By Amy McDonald, FONA President
The power of positivity. It’s the topic of countless books and articles. And it’s something I’ve found myself thinking about lately. I’ve realized something: Companies that are high-growth innovators — the disruptors in business — they often practice positivity. They may do it unconsciously, but they do it. This is rooted in something, and I think it’s belief. High growth companies have a positive outlook because they have a strongly ingrained belief in themselves, in their colleagues, in their mission – and in the idea that they have the resources they need to succeed. As a leader of a high-growth disruptor, I’ve seen firsthand the power in positivity.
Think about it. You have to be an optimist to start a business, and you have to have a team of optimists to shake up an industry and disrupt the status quo. It’s risky! Entrepreneurship means that you imagine what could be, without a focus on what could go wrong. We’ve been in the room — maybe it’s a strategy session or brainstorming — when the flow is moving and people are excited, and there’s that person who pipes up with every idea with “that won’t work,” or “we already tried that in the past.” It ruins the momentum, right? Having a positive outlook means dreaming big first and then grounding yourself in the logistical execution.

TASK TO CARRY OUT: Output the passage of the essay on positivity starting at "Think about it." and ending at "the logistical execution.". None of the entries is required.

[Collection entries]
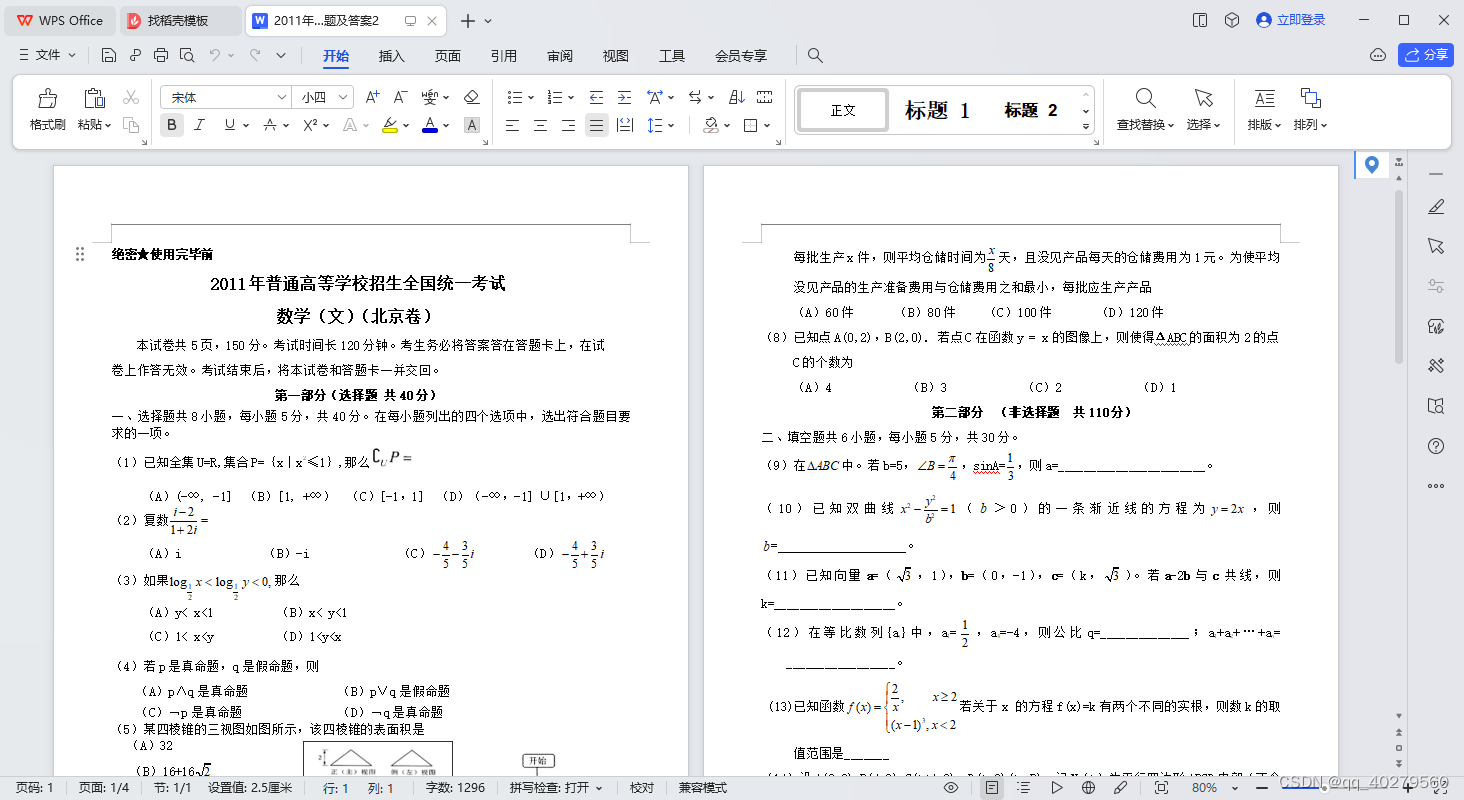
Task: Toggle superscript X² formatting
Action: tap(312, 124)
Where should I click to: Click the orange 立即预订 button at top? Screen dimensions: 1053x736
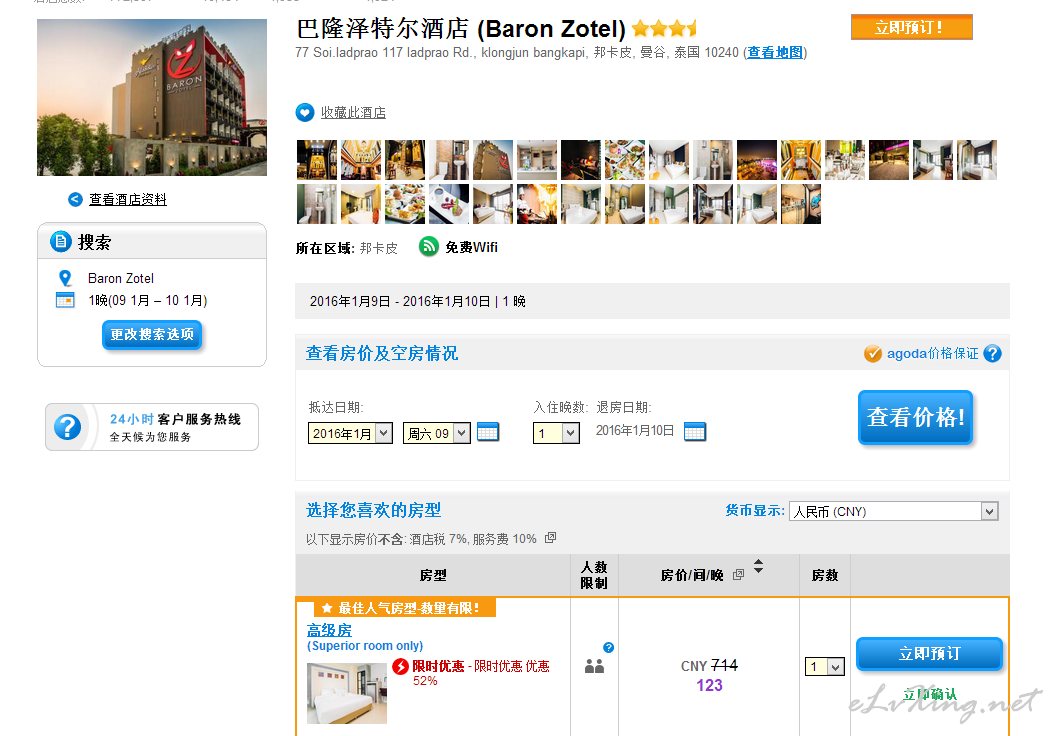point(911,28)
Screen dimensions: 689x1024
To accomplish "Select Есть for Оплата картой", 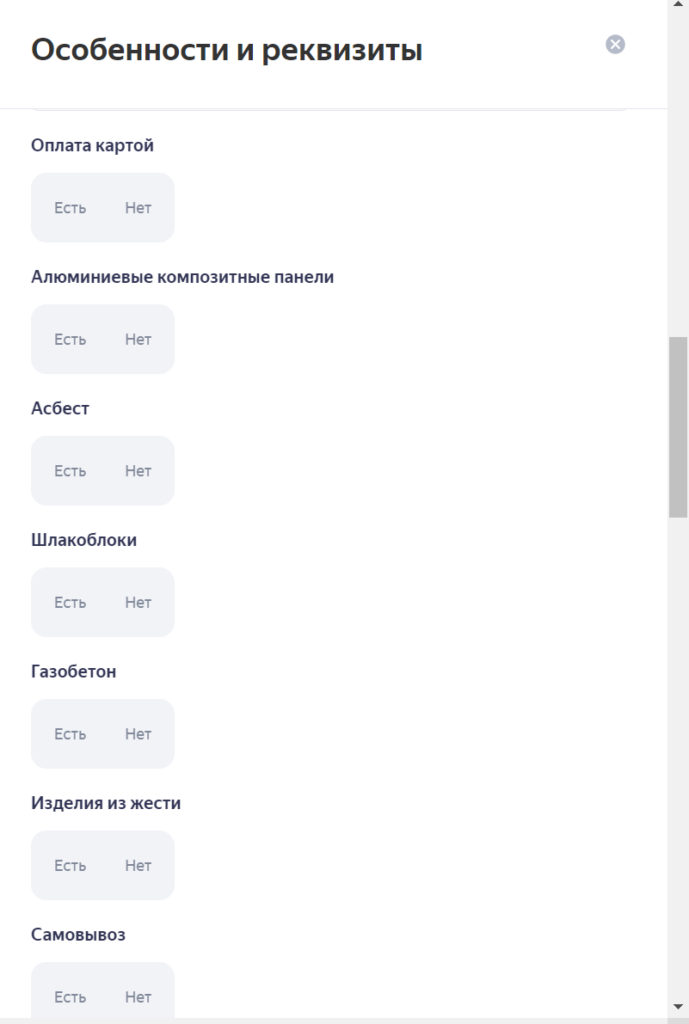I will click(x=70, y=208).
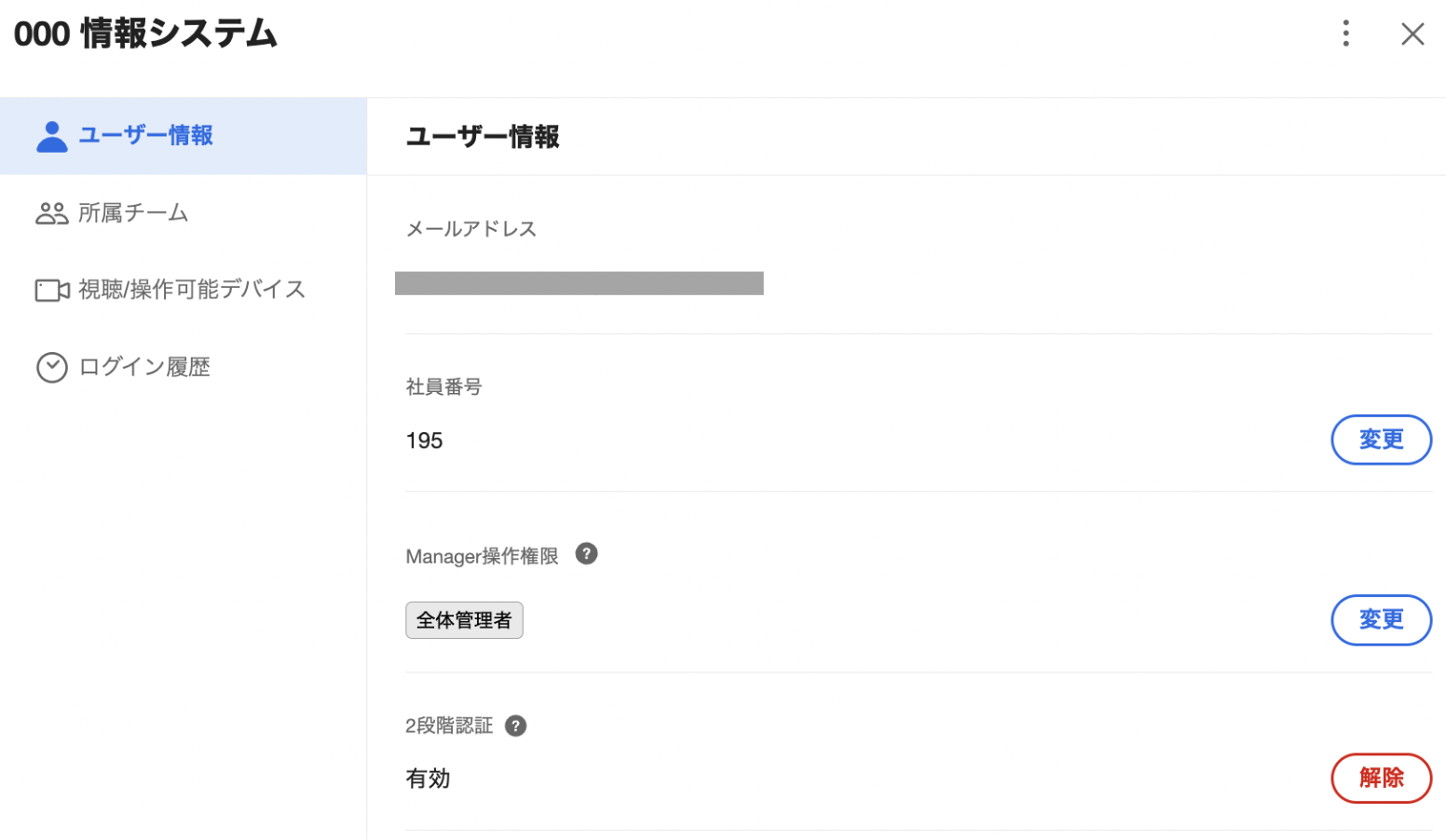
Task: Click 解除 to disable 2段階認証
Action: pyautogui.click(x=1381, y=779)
...
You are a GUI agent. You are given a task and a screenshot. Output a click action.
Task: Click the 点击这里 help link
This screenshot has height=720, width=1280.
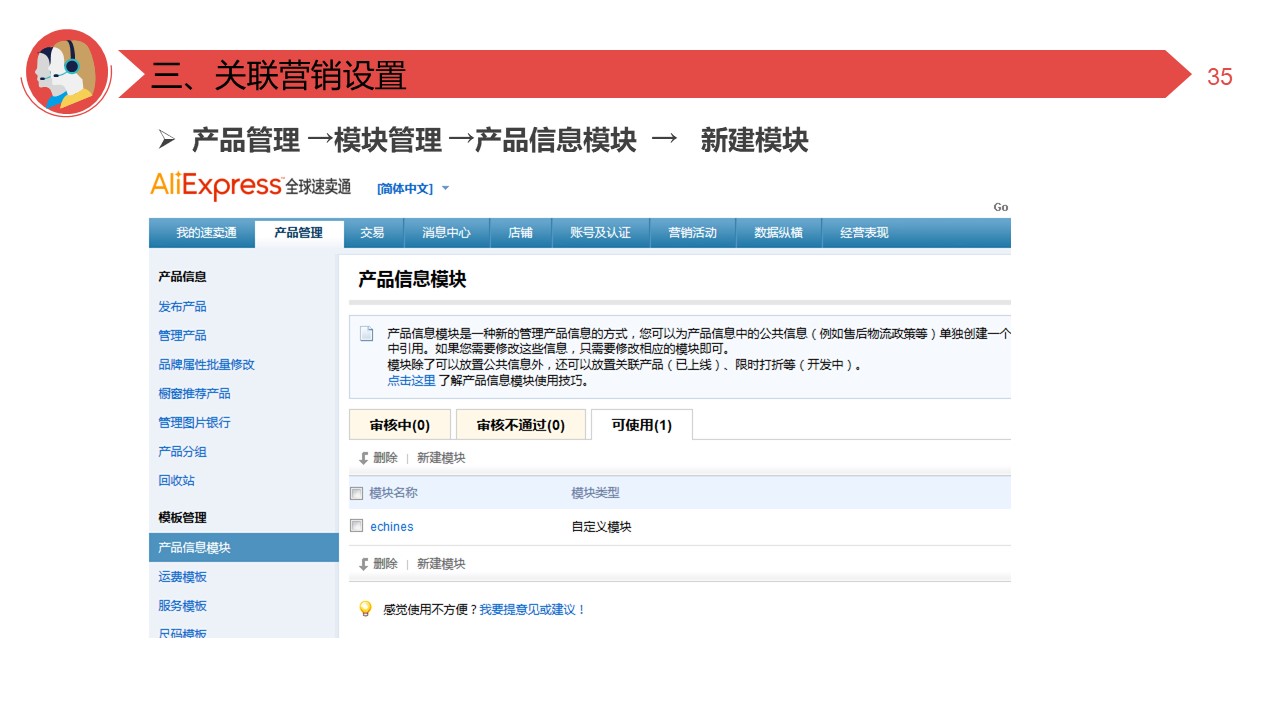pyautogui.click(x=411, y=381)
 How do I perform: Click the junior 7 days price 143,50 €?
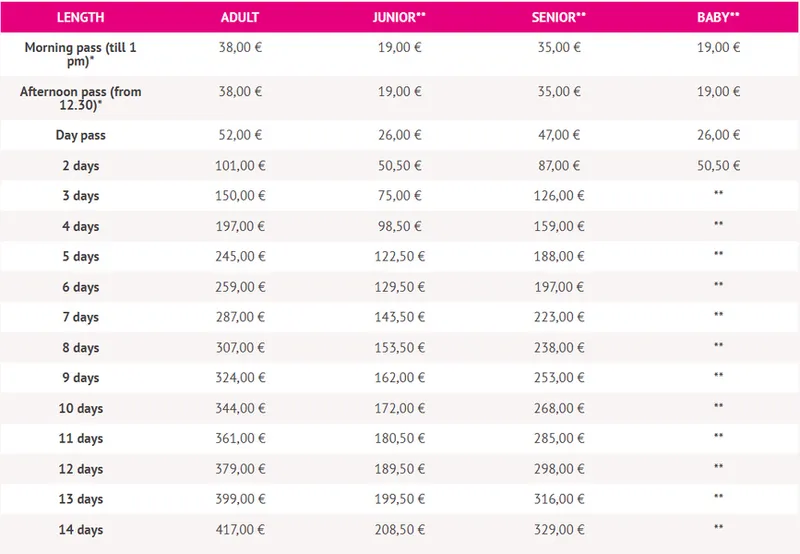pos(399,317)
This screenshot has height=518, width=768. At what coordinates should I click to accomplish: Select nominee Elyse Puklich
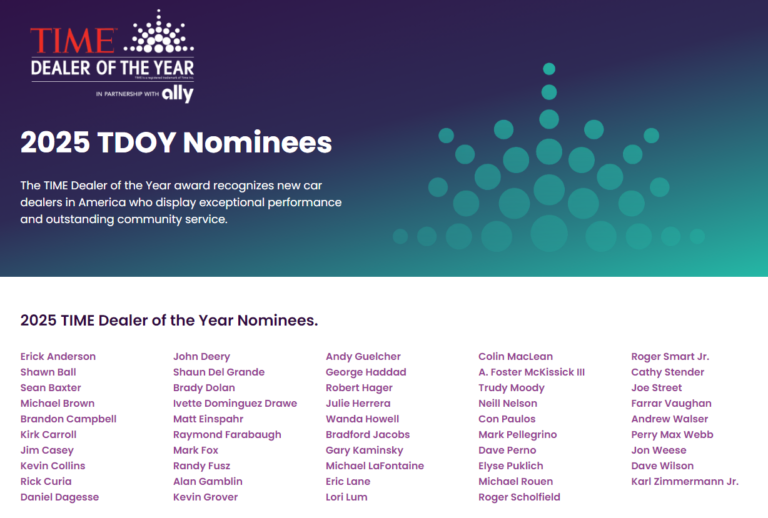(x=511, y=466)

RESPONSE AREA:
Think about it. You have to be an optimist to start a business, and you have to have a team of optimists to shake up an industry and disrupt the status quo. It’s risky! Entrepreneurship means that you imagine what could be, without a focus on what could go wrong. We’ve been in the room — maybe it’s a strategy session or brainstorming — when the flow is moving and people are excited, and there’s that person who pipes up with every idea with “that won’t work,” or “we already tried that in the past.” It ruins the momentum, right? Having a positive outlook means dreaming big first and then grounding yourself in the logistical execution.